Le premier morceau débute par un ostinato entêté qui mène au thème exprimé par le ténor et le violon, lui-même s’emportant dans un solo presque rageur qui s’inscrit dans les sillons tracés par Huby et Pifarély (électrifiés ). Le violon et la contrebasse s’attellent à une cellule répétitive à deux voix avant une séquence a capella du violon. Ça fleure bon son Terry Riley, son Philip Glas et autre La Monte Young. Il n’est pas inintéressant de remarquer que ces jeunots perpétuent les apports de l’école minimaliste américaine qui ne date pas d’avant-hier. Ils font ensuite dans un genre de millefeuilles polyrythmique : le violon et la batterie en tempo élevé, le sax et la contrebasse en tempo moyen lent. Juste à même de créer les conditions du lâcher-prise chez le public et le début d’une transe légère. Cette pièce assez longue prend le temps nécessaire, ni plus ni moins.
Ensuite, ils nous emmènent, toujours avec une base répétitive, du côté du chachacha (si si si), donc de l’Amérique du Sud, un truc qu’on pourrait danser à l’économie, en bougeant à peine les pieds.
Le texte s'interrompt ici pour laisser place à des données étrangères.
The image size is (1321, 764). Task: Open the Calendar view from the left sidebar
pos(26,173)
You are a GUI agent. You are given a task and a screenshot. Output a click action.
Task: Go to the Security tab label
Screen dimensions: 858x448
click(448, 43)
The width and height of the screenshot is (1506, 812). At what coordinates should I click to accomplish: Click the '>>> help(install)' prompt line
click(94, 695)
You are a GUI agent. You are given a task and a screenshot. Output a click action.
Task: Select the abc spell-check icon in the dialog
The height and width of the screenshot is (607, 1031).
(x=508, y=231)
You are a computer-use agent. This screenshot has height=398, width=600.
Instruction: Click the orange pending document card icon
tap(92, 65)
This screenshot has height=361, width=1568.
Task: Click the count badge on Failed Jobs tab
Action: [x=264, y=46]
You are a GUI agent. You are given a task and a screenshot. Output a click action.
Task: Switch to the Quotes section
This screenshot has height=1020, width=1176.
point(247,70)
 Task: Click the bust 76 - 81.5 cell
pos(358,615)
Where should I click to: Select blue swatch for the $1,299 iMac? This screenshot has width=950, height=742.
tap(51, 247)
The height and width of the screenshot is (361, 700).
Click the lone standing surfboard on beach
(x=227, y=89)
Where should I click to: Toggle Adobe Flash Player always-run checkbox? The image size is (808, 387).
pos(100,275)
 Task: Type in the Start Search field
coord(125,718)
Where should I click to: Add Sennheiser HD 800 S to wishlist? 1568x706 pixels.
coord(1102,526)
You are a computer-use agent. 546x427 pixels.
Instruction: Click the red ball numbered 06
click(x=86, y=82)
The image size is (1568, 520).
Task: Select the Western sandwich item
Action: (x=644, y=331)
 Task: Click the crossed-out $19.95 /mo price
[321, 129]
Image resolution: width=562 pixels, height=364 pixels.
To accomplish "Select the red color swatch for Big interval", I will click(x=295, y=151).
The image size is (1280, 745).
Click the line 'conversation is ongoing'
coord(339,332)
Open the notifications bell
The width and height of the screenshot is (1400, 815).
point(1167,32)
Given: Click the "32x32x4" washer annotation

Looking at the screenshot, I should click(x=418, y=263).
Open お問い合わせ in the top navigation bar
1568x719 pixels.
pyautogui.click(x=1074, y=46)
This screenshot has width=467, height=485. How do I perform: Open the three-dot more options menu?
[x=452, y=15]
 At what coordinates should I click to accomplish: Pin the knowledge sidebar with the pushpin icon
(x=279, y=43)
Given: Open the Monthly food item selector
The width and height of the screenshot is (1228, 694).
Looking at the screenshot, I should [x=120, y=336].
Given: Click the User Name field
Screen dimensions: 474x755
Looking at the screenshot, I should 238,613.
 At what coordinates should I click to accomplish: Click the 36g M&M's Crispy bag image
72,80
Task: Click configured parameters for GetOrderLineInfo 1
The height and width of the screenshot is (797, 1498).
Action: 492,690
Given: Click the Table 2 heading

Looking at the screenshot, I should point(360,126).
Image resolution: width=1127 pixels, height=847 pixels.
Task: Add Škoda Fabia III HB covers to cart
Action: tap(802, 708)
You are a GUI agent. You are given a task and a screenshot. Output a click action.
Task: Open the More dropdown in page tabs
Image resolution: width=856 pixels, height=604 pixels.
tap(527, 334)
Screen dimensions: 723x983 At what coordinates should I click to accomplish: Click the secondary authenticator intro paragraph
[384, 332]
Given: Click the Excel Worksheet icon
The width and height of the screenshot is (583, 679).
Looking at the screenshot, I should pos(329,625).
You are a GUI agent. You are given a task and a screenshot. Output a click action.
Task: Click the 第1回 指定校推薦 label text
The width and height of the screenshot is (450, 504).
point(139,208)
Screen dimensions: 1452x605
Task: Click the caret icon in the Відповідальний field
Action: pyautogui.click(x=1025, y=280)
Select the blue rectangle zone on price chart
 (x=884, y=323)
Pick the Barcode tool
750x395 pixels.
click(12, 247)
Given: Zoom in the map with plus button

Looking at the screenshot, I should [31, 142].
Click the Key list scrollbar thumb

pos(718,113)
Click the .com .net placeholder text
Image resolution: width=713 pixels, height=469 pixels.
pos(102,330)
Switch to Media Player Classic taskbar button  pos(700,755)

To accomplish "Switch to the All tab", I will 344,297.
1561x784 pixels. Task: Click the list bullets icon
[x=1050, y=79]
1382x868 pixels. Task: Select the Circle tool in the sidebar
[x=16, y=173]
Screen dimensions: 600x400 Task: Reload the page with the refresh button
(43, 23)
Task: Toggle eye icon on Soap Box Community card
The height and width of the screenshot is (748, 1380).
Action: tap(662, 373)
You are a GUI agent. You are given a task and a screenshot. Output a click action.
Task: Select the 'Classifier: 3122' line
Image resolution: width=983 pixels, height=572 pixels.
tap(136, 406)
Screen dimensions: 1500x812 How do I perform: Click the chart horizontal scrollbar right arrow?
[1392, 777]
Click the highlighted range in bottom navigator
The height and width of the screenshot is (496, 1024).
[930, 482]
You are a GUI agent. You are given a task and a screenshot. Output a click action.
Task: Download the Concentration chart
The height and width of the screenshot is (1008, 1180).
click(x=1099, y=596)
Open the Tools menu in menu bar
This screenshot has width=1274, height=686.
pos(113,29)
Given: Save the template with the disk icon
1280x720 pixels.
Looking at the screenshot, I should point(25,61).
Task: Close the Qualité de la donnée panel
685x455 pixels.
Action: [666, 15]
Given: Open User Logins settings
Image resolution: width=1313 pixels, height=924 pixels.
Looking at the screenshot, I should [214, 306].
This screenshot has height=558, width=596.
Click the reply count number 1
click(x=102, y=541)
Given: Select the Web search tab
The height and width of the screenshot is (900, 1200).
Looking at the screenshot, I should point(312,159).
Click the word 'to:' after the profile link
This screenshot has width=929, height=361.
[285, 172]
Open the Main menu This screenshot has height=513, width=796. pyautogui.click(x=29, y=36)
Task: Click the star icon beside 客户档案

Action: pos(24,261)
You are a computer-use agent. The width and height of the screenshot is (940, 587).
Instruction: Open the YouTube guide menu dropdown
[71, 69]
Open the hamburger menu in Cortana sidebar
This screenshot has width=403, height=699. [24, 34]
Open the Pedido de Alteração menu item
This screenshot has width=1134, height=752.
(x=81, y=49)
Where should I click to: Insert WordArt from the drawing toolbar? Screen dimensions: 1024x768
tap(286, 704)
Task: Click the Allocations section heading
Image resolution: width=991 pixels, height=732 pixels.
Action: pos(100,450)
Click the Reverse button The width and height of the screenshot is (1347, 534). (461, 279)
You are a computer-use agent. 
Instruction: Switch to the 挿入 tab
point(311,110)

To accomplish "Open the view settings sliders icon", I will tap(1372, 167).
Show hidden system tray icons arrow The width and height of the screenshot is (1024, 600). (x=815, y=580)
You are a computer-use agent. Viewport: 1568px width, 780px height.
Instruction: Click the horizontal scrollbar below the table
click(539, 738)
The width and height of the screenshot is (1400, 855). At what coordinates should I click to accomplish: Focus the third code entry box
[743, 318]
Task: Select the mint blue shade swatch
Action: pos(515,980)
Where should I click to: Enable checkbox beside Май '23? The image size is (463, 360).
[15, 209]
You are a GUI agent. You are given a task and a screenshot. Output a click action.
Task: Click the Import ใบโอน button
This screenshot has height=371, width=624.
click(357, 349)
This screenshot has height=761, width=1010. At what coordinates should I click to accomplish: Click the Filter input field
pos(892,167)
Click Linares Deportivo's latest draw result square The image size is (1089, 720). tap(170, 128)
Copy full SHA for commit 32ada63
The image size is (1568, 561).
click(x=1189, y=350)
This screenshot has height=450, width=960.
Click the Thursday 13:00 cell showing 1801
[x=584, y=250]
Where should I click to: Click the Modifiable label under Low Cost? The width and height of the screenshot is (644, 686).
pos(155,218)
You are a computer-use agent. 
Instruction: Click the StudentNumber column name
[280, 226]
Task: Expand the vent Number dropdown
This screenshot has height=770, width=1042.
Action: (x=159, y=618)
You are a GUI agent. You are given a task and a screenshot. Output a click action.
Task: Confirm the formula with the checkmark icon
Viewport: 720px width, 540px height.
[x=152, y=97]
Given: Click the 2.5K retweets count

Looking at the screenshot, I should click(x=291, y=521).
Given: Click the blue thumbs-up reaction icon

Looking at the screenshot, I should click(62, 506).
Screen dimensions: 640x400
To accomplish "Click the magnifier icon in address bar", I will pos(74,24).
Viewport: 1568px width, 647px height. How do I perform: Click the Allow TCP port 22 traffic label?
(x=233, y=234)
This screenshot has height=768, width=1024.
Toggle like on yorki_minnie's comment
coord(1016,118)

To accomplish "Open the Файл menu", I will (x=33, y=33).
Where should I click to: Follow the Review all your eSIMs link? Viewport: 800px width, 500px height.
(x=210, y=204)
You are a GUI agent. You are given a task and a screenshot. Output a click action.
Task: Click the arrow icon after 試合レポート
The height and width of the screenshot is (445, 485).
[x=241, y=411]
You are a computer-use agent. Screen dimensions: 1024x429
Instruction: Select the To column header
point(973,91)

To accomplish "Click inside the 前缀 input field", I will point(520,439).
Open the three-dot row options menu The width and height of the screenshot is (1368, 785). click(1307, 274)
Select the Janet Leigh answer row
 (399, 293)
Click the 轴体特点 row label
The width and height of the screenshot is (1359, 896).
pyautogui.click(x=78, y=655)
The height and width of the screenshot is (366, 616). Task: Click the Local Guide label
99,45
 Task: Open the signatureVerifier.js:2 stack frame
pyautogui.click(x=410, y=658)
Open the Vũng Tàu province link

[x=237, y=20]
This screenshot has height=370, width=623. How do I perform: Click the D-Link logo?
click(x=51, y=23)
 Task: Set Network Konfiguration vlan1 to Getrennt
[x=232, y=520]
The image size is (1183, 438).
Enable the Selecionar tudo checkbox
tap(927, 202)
Il y a cet hommage à Alice Coltrane qui, d’une forme de raga, au son continu monocorde et planant, absence de pulsation rythmique, avec aux petites percus vibrantes posées à même le sol, Arnaud LAPRÊT, passe d’un seul coup à un récit au rythme martelé par la contrebasse et la batterie et développé par le ténor solo puis le violon solo. Un morceau intense qui « déboîte et déchire », pour parler djeun’. Après ce détour indien, il y a cet épisode furieusement free (là, se rappeler que O.U.R.S. signifie Ornette Under The Répetitives Skies importe) qui fricote avec l’Afrique avec l’arrivée du vocaliste ZE JAM AFANE qui vient narrer (en français) l’histoire du bonheur quand le dictateur chute. Il chante aussi.
Il y a cette intro au vibraphone, un motif incantatoire, imperturbable, stakhanoviste (dans quel état de tension les muscles du bras du maillocheur ?) qui va tenir la baraque pendant que les autres s’engagent dans une musique échevelée, planante et bruyante (oui, ça existe le planant bruyant qui sature l’écoute, crée la confusion qui ouvre à la transe) avec un seul mot d’ordre : rendez-vous au point d’orgue. Lequel apparaît au loin, là-bas, au bout d’un diminuendo infini.
Le public chaud bouillant, les rappelle, une fois, puis encore une autre.